You're a part of the advanced life support team, arriving at the sleep lab in the small hours of the morning. Worried staff narrate a story of a morbidly obese sleep apnoea patient who presented for a sleep study and has been observed all night with continuous pulse oximetery.
Prolonged apnoeic pauses were witnessed, with desaturation into the 60s. However, each time the patient snored back into life after a few seconds.
However, recently the saturation probe had become dislodged, and in spite of fiddling with it the sleep lab staff could not get it to read a "realistic" result. A resident had collected an arterial blood gas, "to make sure". The pulse oximeter continued to offer very depressing numbers. Concerned that they may be real, the staff attempted to rouse the patient - and could not.
The resident returned with this blood gas.
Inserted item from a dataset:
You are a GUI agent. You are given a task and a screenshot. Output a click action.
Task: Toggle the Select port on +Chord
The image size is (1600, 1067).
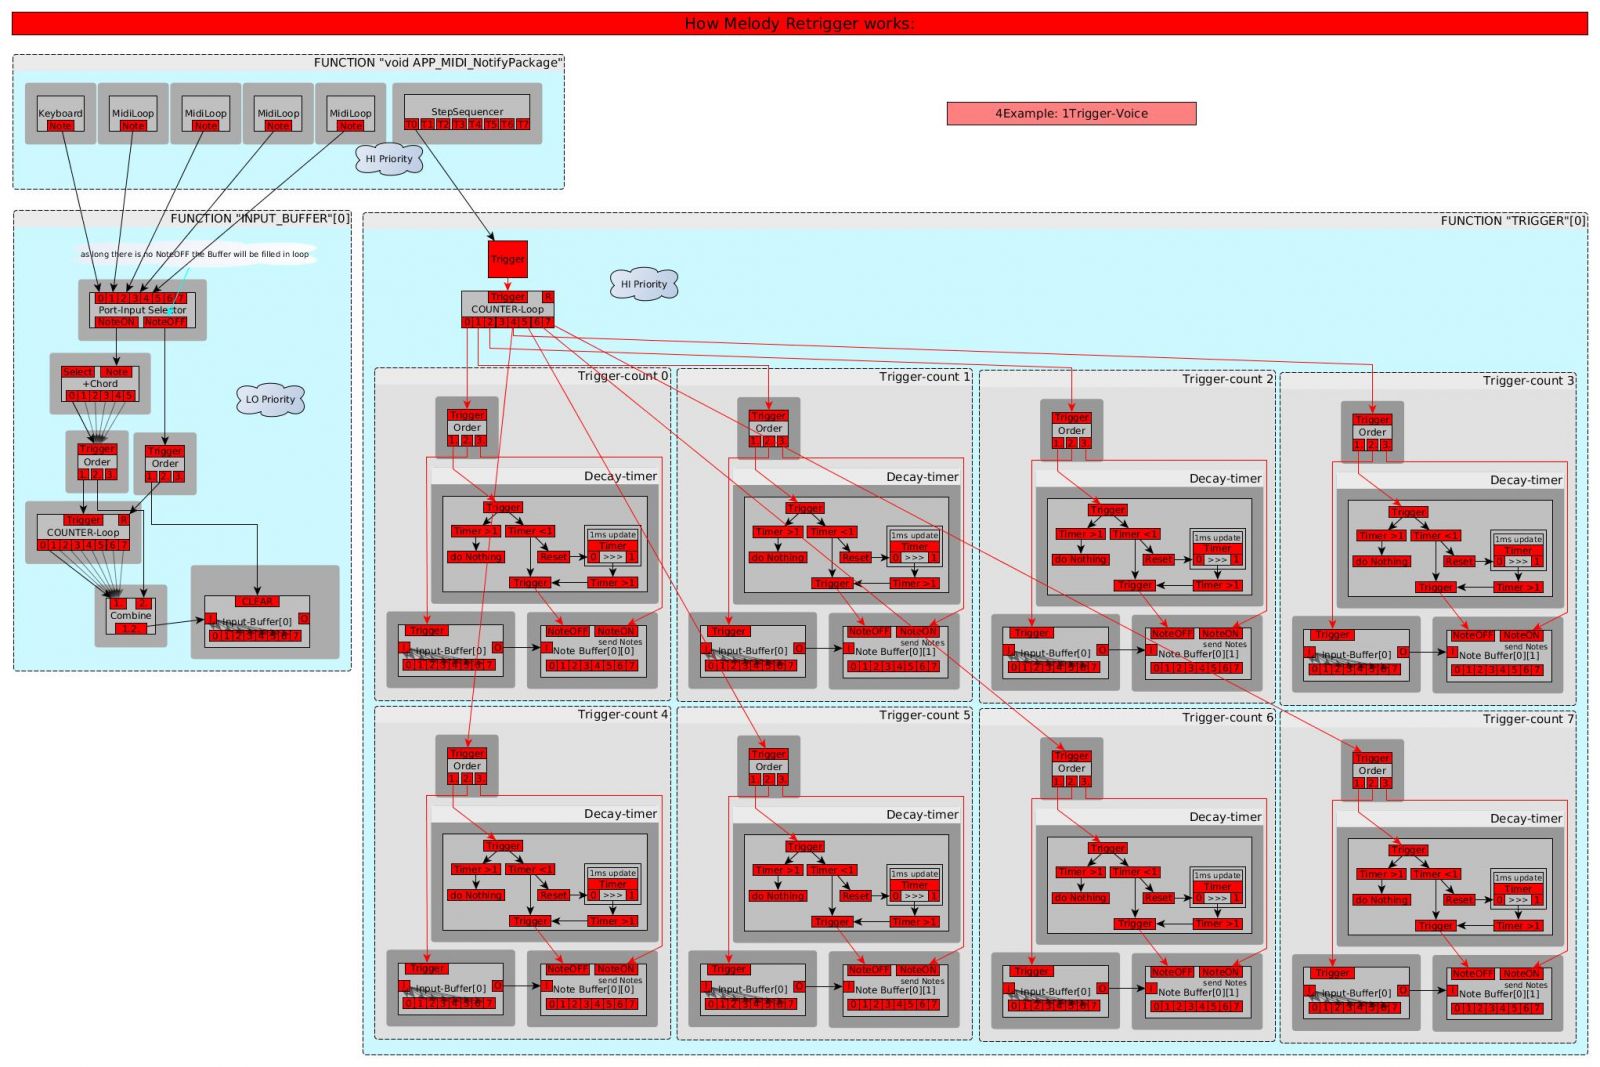(78, 372)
It would be laughable to discuss these at any great length. The hypoxia is profound. sO2 is reported as 8.7%. The FShunte suggests that the vast majority of the blood is travelling through a poorly ventilated area of the lung; or rather, that the lungs are not being ventilated at all. The A-a gradient suggests that hypoventilation alone does not completely explain the hypoxia; probably some atelectatic collapse or negative pressure pulmonary oedema are contributing.
There is a mild acidaemia; the pH is 7.253.
The pCO2 is high, likely contributing to the acidosis.
The Actual Base Excess is negative, suggesting a metabolic acidosis - however, this is still within a normal range of values. The respiratory acidosis is therefore probably the primary problem.
Copenhagen interpretation of acid-base compensation:
The Actual Base Excess is slightly negative, but still within the normal acceptable limits. On this basis, one would be forced to conclude that this patient's acidaemia is caused primarily by a respiratory acidosis with a negligible contribution from a metabolic acidosis.
Boston interpretation of acid-base compensation:
This ABG machine has been set up to report the standard bicarbonate, which is of course useless for assessment of compensation. The calculated actual bicarbonate is 27mmol/L. The bicarbonate expected from the "1 for 10" rule is 26.3mmol/L, and therefore the respiratory acidosis is reasonably well compensated (and of course that does not mean that the pH should have returned to normal).
Using the actual bicarbonate value, the anion gap is 7.9 - actually lower than the expected value.
The albumin was 40- with this value, the "normal" anion gap should be 12.
This suggests that whatever little metabolic acidosis is present, it represents a normal anion gap acidosis, due to the slightly raised chloride.
There is a normal p50(st) and an abnormally raised p50; the difference can be accounted for by the acidosis and hypercapnea, given that the dyshaemoglobin levels are within the expected range.
This severely hypoxic patient appears particularly well adapted to severe hypoxia. The haemoglobin level is 214; with this degree of polycythaemia the oxygen content of his blood could be 287ml/L with an sO2 of 100%. However, at this saturation, the oxygen content of blood is around 25.3ml/L. Thus in order to meet with a normal resting metabolic demand (lets say, an O2 requirement of 3ml/kg/min) this 180kg patient would require a minimum cardiac output of 21.3 L/min.
So, what the hell happened here? Well. Subsequent detective work had revealed that the patient, anxious of sleeping in a strange place, had snuck some sedating antihistamines (Phenergan) into the sleep lab, and self-administered a nice big dose without the knowledge of the sleep lab staff.
Anyway. Cardiac arrest was diagnosed. The initial rhythm was bradycardic PEA; the rate was apparently about 20. With intubation and fresh oxygen, circulation was rapidly restored.